Horace's famous "carpe diem" is not what I'm recommending. His quote is here: "Ask not—we cannot know—what end the gods have set for you, for me; nor attempt the Babylonian reckonings Leuconoë. How much better to endure whatever comes, whether Jupiter grants us additional winters or whether this is our last, which now wears out the Tuscan Sea upon the barrier of the cliffs! Be wise, strain the wine; and since life is brief, prune back far-reaching hopes! Even while we speak, envious time has passed: pluck the day (carpe diem), putting as little trust as possible in tomorrow!"
In that famous ode, Horace seems to be recommending to urge us to embrace the pleasures available in everyday life instead of relying on remote aspirations for the future. Green Day sing "Carpe Diem" and their words "Getting off a binge; get a second wind" remind me that some see 'oh well, there's no tomorrow, let's party" as the answer. But that's not the best.
Think of Eleanor Roosevelt's quote, "The purpose of life is to live it, to taste experience to the utmost, to reach out eagerly and without fear for newer and richer experience.” The carpe diem style of Thoreau comes out in his “You must live in the present, launch yourself on every wave, find your eternity in each moment. Fools stand on their island of opportunities and look toward another land. There is no other land; there is no other life but this.”
I even liked what AA Milne wrote when Winnie the Pooh asked “What day is it?" "It's today," squeaked Piglet. "My favorite day," said Pooh.”
So, death is part of life. When we are met with death, we have choices to make. Live as if there is no tomorrow, or live in making the best of today because there might not be a tomorrow. The nuance is subtle; the differences are monumental.
Eminem is no hero of mine. I don't listen to his songs, but this one which focuses on the nonsense of his rise to fame and the madness of people on so many levels, from police to parents to attorneys to the youth who listen and worship him and his songs caught my eye today. He says, "That's why we seize the moment try to freeze it and own it, squeeze it and hold it Cause we consider these minutes golden. And maybe they'll admit it when we're gone Just let our spirits live on, through our lyrics that you hear in our songs and we can...
Sing with me, sing for the year
Sing for the laughter, sing for the tears
Sing with me now, just for today
Maybe tomorrow, the good Lord will take you away"
This carpe diem reflection is exactly NOT what I'm saying.
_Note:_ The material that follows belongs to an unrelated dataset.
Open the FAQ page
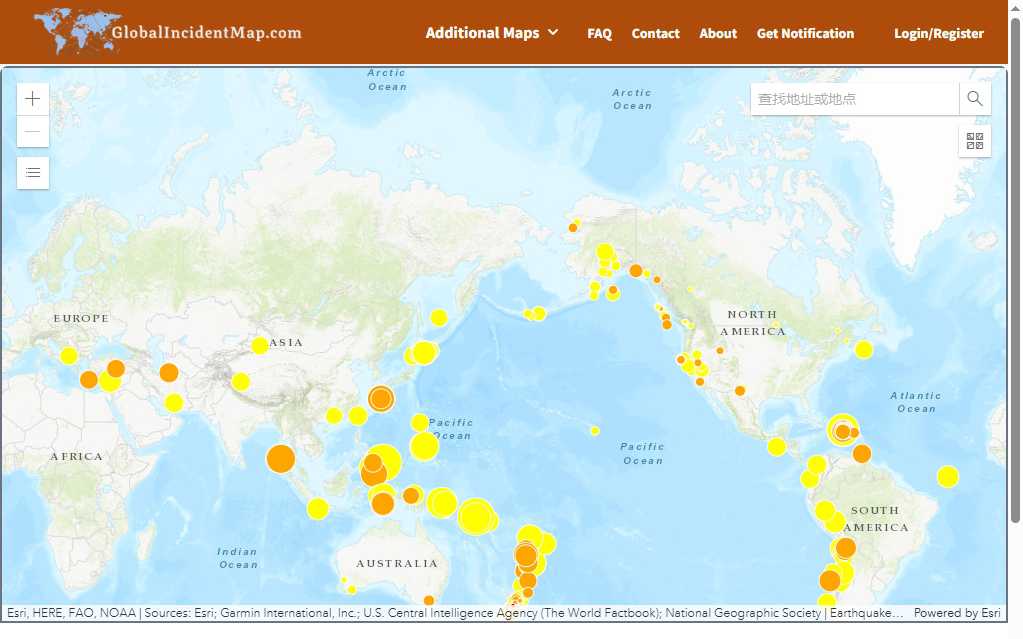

You do have a life to live. Make the best of it. Live today as if there were no tomorrow, not without care, but with great care. Live today because it's the best day you've got. Serve people. Serve God. Learn something. Give something. Dance, sing, enjoy... of course. At your own expense, not theirs.
Yeshua said it this way, "Seek first God's kingdom and His righteousness, and all these things will be added to you. So do not worry about tomorrow; for tomorrow will care for itself. Each day has enough trouble of its own." (Matthew 6.33-34) Let's serve others; let's make today count. And when tomorrow comes and we wake up in eternity, we can thank God that His purposes were met. That will be the most satisfying day of all.
Sounds like Moses. "Teach us to number our days, that we may present to You a heart of wisdom."
Death is part of OUR life. Let's make the best day ever. Today.